Les courbatures et les contractures sont des douleurs assez banales dues à la fatigue, à la reprise d’entraînement ou à la fin de match lorsque le joueur est fatiguéEnsuite, viennent des blessures plus graves selon les circonstances de leur survenue.

L’entorse

L’entorse de la cheville est la plus courante, elle se produit le plus souvent sur l’extérieur de la cheville. Sur un terrain, la torsion se produit, par exemple, lorsque le pied subit un mauvais appui ou lors d’une mauvaise réception. L’entorse peut être bénigne ou grave lorsque la blessure lèse plusieurs ligaments.

La crampe

Ce n’est pas une blessure au sens propre du terme. Elle survient brutalement et se localise sur un muscle. Elle correspond à un épuisement musculaire et disparaît très vite avec du repos, une bonne hydratation, un massage très doux, des étirements…

Du claquage à la déchirure

Le claquage est une blessure classique: le joueur s’arrête en pleine course et s’écroule la main posée derrière la cuisse. Cet accident est plus grave lorsque le sportif subit une déchirure du muscle, le stade avancé du claquage. Cette blessure a pour effet d’arrêter le joueur dans son effort car la douleur ressentie est violente et brutale. La déchirure peut imposer un repos forcé de quatre à six semaines pour que le joueur ne s’expose pas à une déchirure complète du muscle.

L’élongation

Les lésions du muscle de type élongation ne sont pas graves mais restent handicapantes. Il s’agit de micro-déchirures au sein des fibres musculaires. Pendant l’effort, le sportif peut ressentir une tension, voire une douleur plus ou moins vive. Cela a pour effet de le limiter dans ses mouvements. Une élongation ne peut pas causer de grosses complications mais nécessite un arrêt de 4 à 10 jours.

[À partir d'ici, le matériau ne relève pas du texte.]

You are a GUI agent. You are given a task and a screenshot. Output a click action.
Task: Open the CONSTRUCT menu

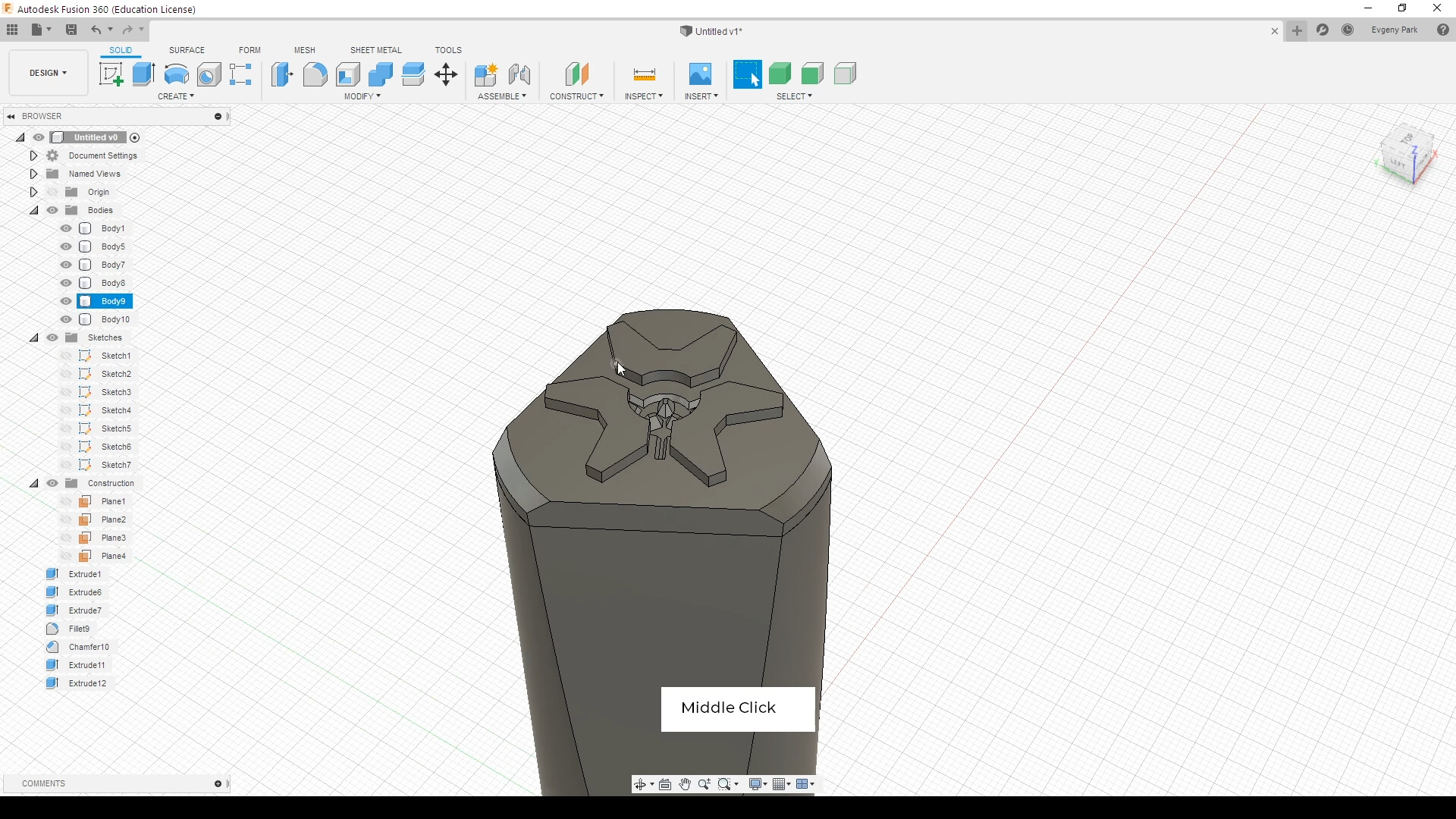(576, 96)
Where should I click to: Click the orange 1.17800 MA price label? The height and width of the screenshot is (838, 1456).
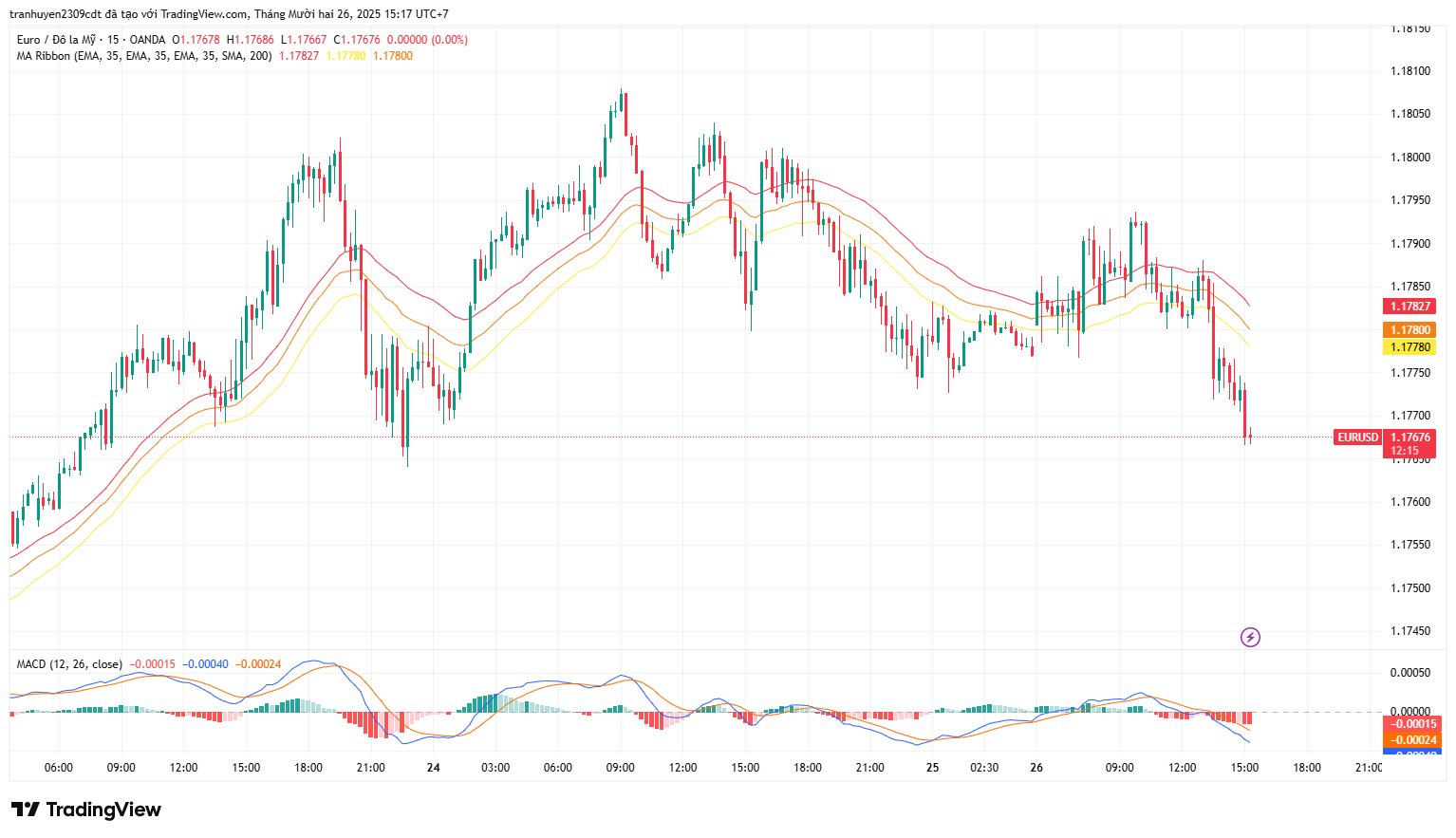point(1409,330)
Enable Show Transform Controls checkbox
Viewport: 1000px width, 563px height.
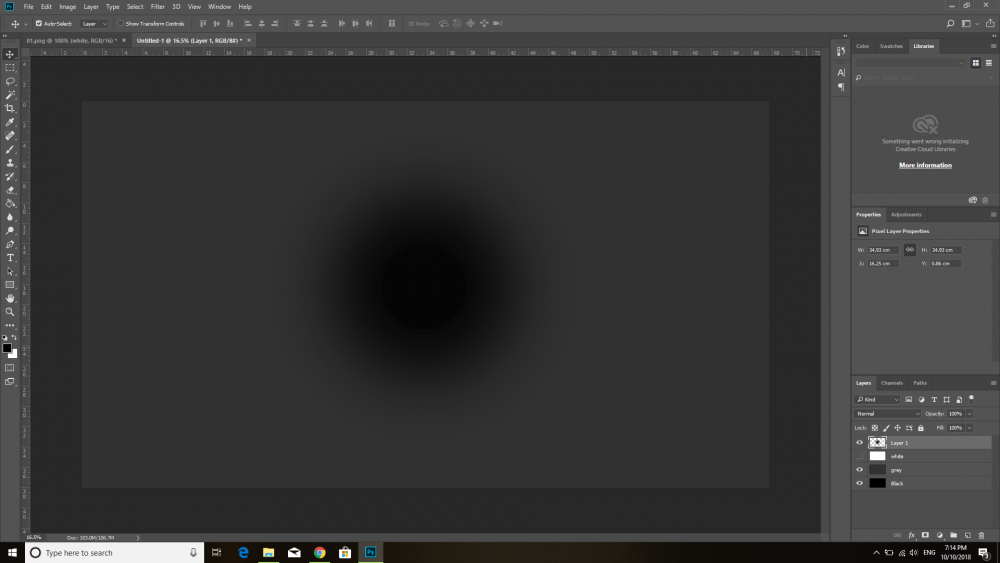pos(120,23)
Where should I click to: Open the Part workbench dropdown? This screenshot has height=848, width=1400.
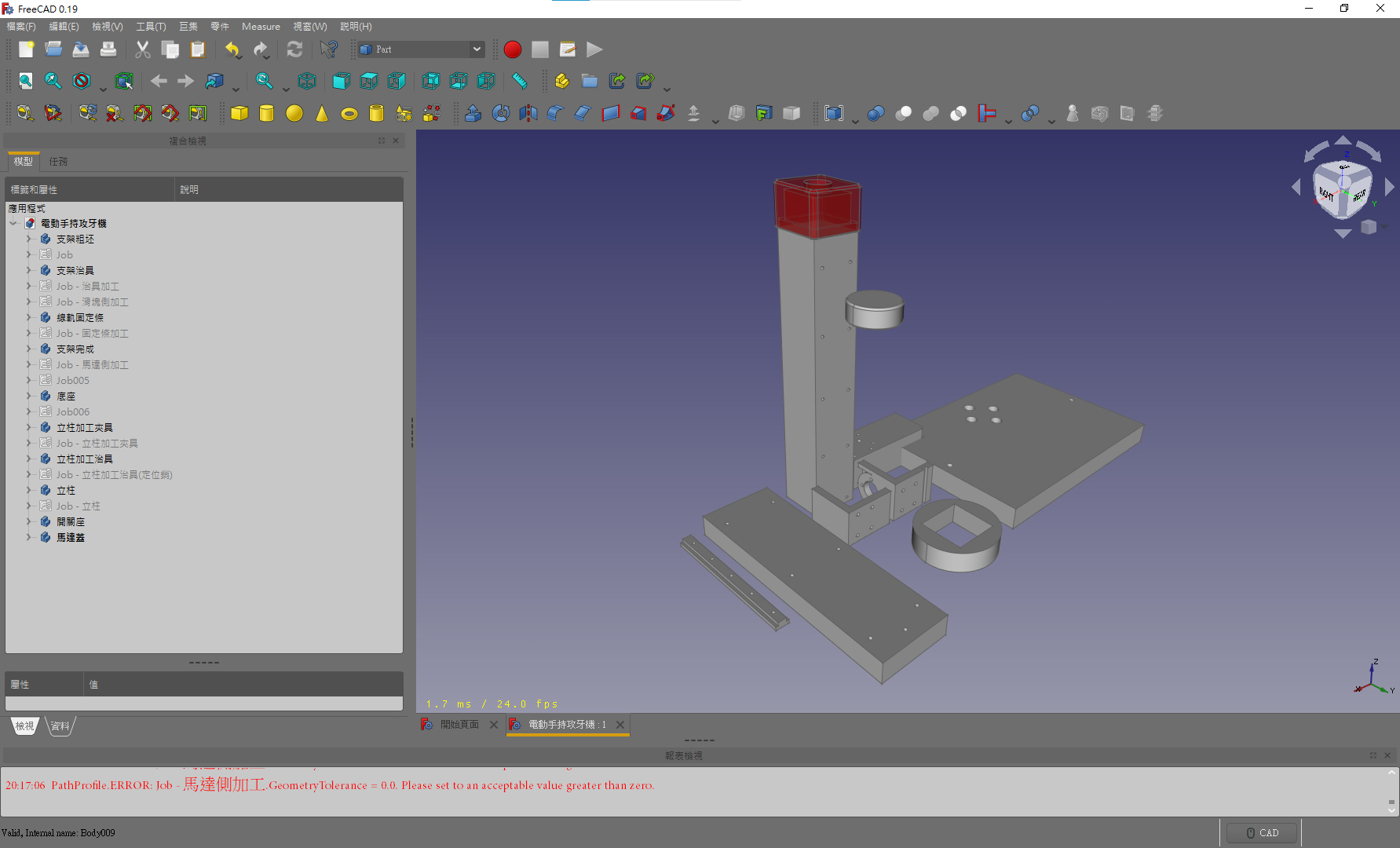[421, 49]
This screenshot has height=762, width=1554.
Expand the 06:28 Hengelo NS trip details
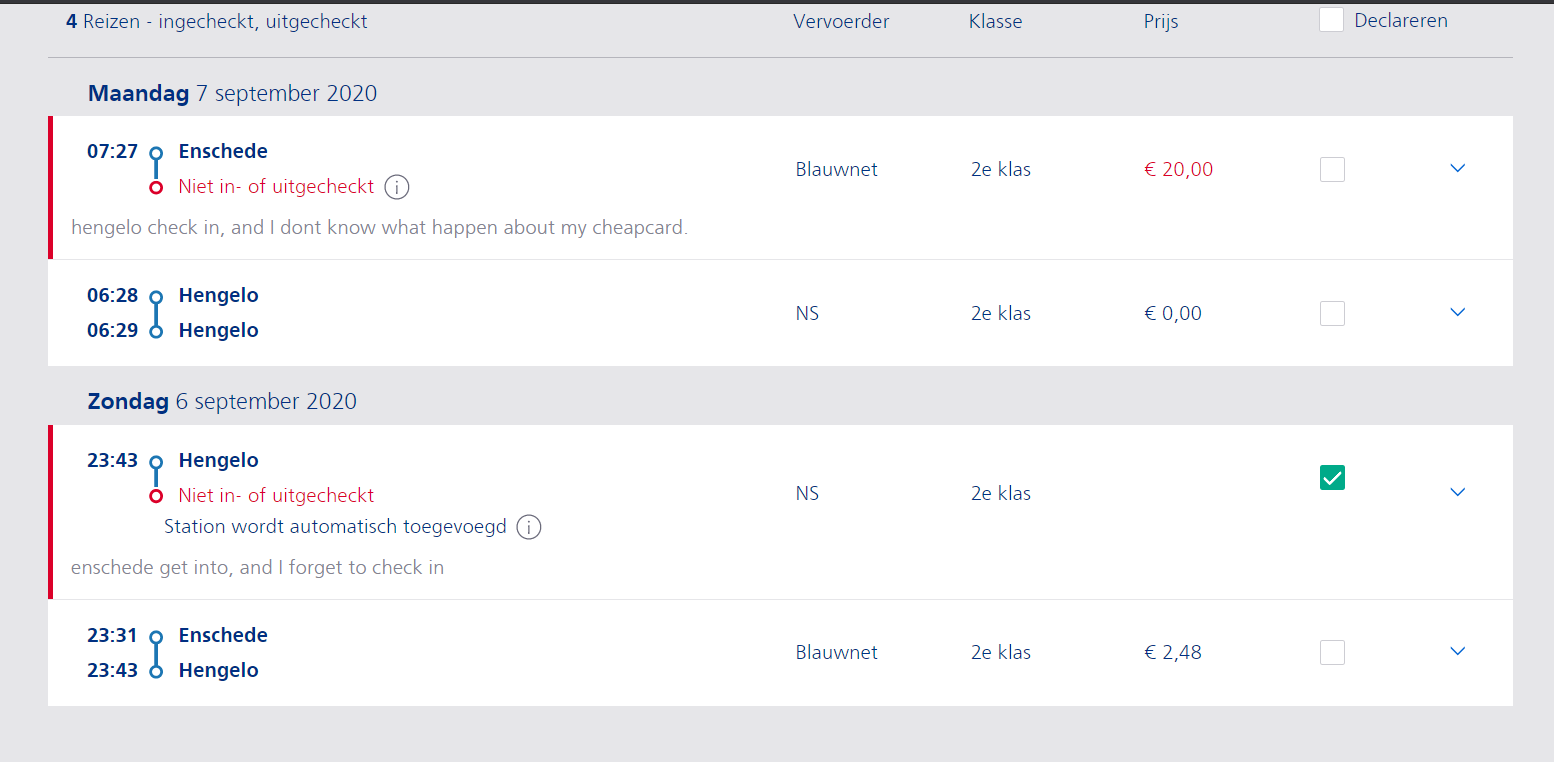1457,312
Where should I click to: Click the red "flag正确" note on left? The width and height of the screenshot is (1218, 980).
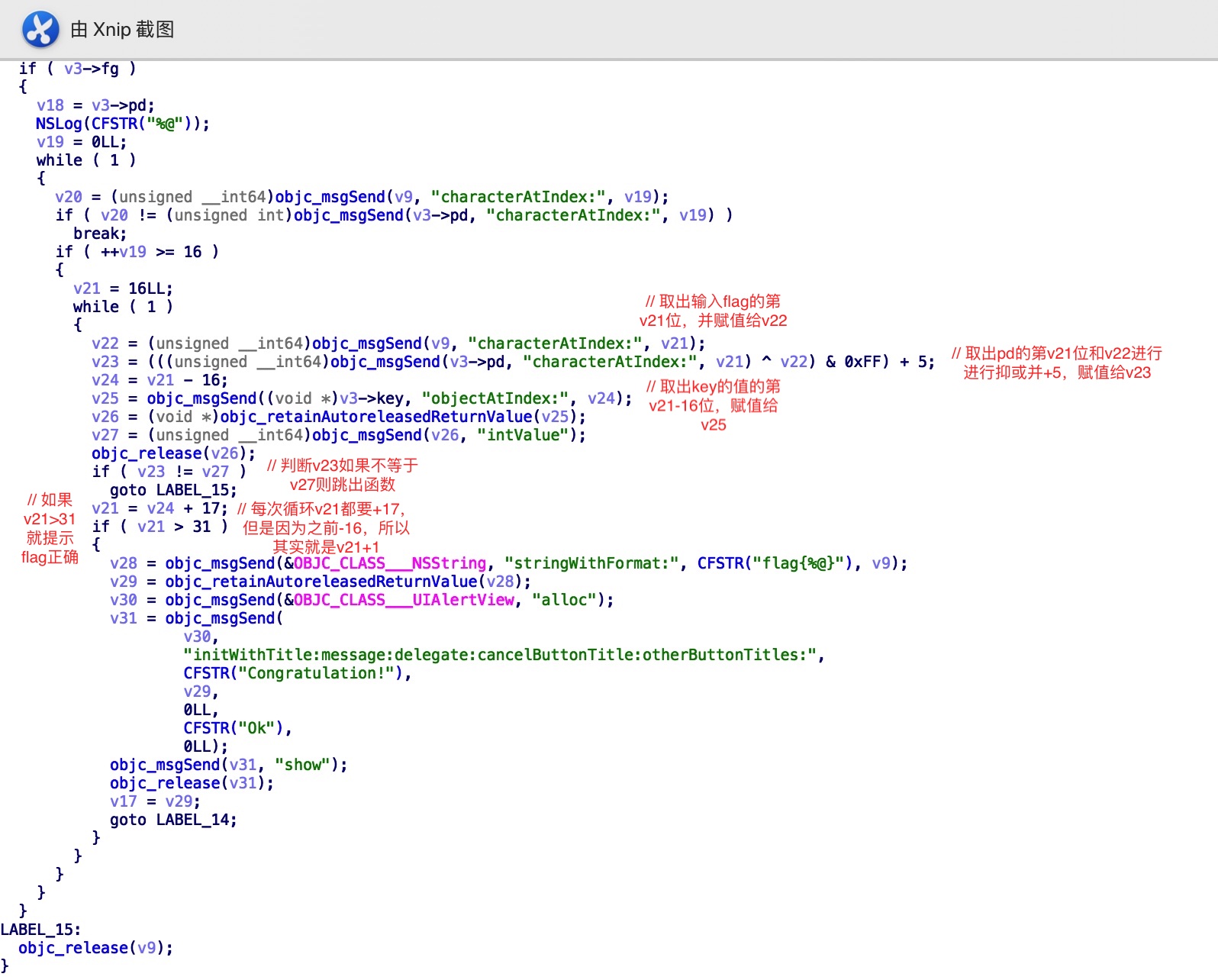(50, 557)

La contusion, à l’origine d’hématomes

Pour qu’une contusion se produise, il faut qu’il y ait un choc direct au niveau du muscle. Il s’agit d’une lésion sans rupture de la peau ni fissure des tissus qui se caractérise par une décoloration au départ puis un enflement.

Un bon diagnostic pour un traitement adapté

Consultez dans les meilleurs délais un médecin spécialiste pour tous ces types de blessures afin de bénéficier d’une prise en charge adaptée. Votre médecin traitant peut vous aider dans cette démarche. Il faut d’abord que la gravité de vos blessures soit bien diagnostiquée. Plusieurs solutions sont alors proposées: une simple attelle amovible dans le cas de l’entorse ou une immobilisation de plusieurs semaines par exemple. Ensuite, une bonne rééducation doit être entreprise.